CM: It's funny, because you'd think a girl would be pretty easy because I know that dating world, but a couple of the screenplays I've written have had a major male-protagonist point of view. Both were fun…I guess the easy answer would be to say the girl is easier, but I have a lot of male friends and I love listening to how they sort of think about women and how they speak, so that was almost the more fun part to write.

GS: In Sprung, the characters' facial expressions are a big part of the gameplay. How much was the game's art influenced by the writing and vice versa?

CM: It was funny, they started sending me little bits of the animation when they were working on it. I did rough descriptions of the characters, gave them all backgrounds and bios and habits and tics, and they sort of went with that. The animation came later, so I didn't really know what the characters were going to look like until the very end.

GS: One thing that kind of bugged me about the game was that you can only really go down one path. There was one point playing with Brett that I was able to get two girls into a threesome…

CM: …Well, good for you!…

GS: …but then I got a "Game Over!" because I had lost a scavenger hunt?

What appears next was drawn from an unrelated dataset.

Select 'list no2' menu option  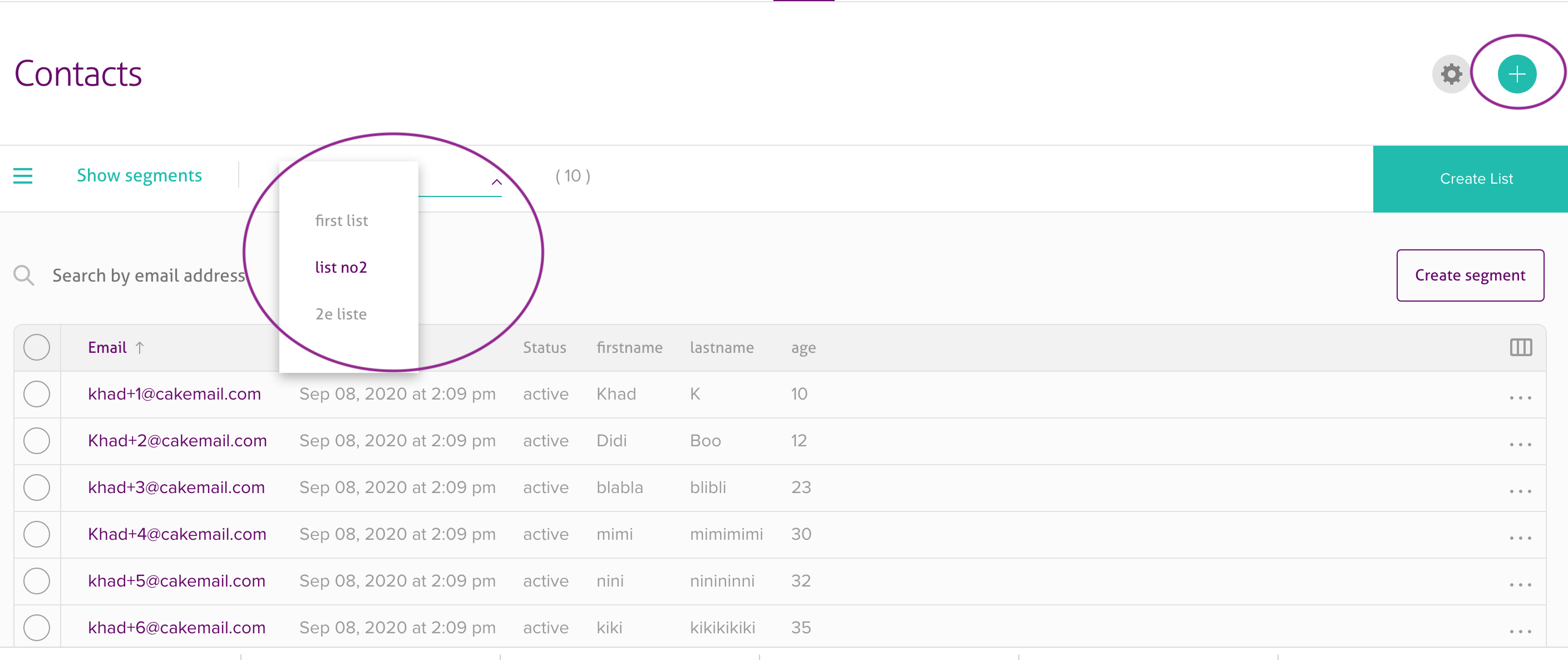tap(341, 267)
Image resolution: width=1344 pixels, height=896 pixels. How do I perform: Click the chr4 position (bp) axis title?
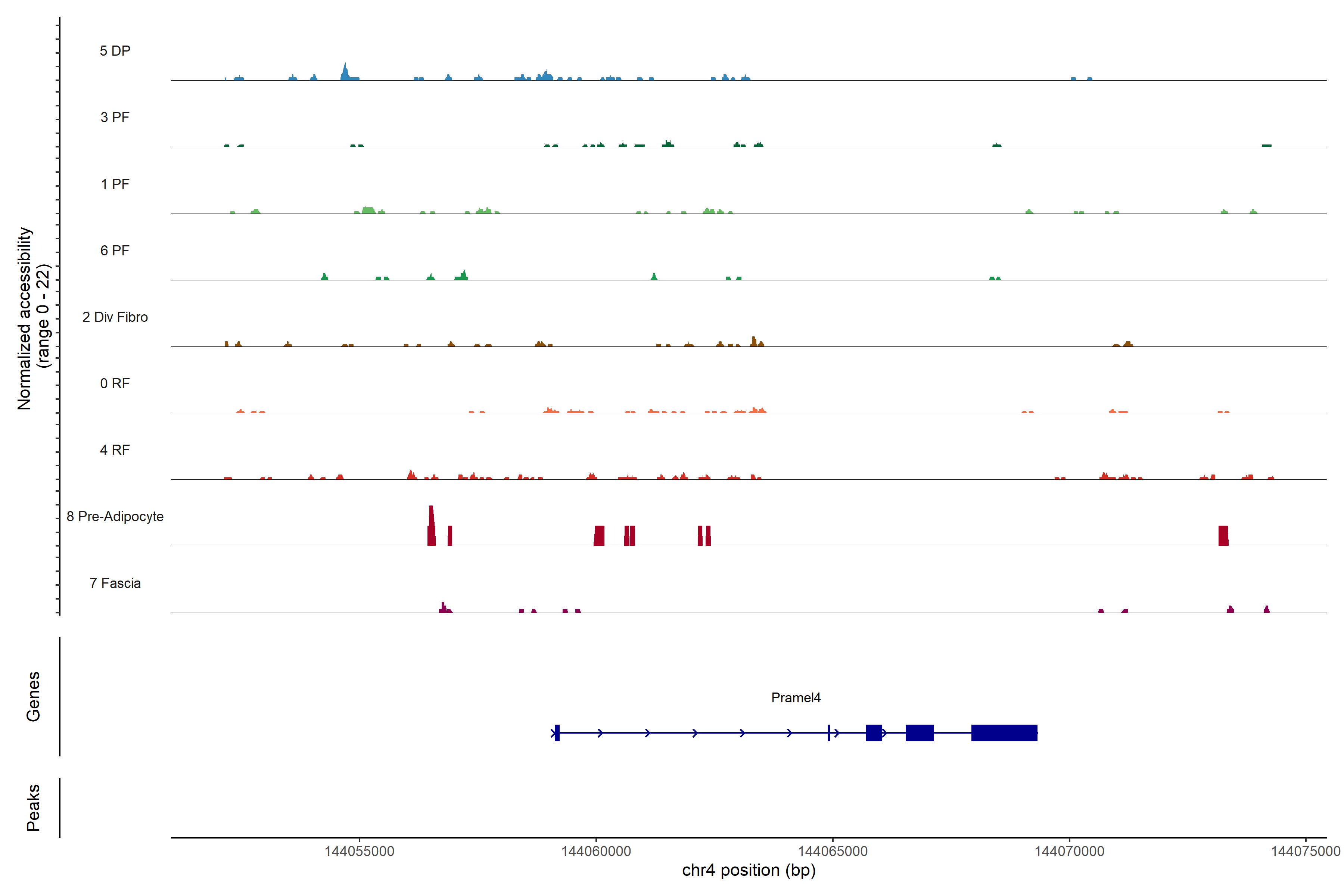tap(749, 870)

What's up with that?

CM: I guess that's really left to your imagination. (laughs) There's nothing that could be that great on screen, so you just have to come up with it yourself. To be honest, I didn't understand a lot of the components of creating the actual game; they're real experts at this sort of thing. My job was to just come up with the characters and the dialogue, create an atmosphere and a mood.

GS: Are there any plans for a Sprung sequel?

CM: I'm not sure. I suppose it depends on how the game does.

GS: Would you be interested in writing one?

CM: Absolutely.

GS: How about other types of games, besides "dating sims"?

CM: Yeah. Like I said, it was a really fun, sort of unique job assignment. Writers are always complaining that they're being squelched and they don't get to put their full expression on the page, so this was a whole different process where I felt they were really into my ideas and vice versa. It was a really nice working relationship.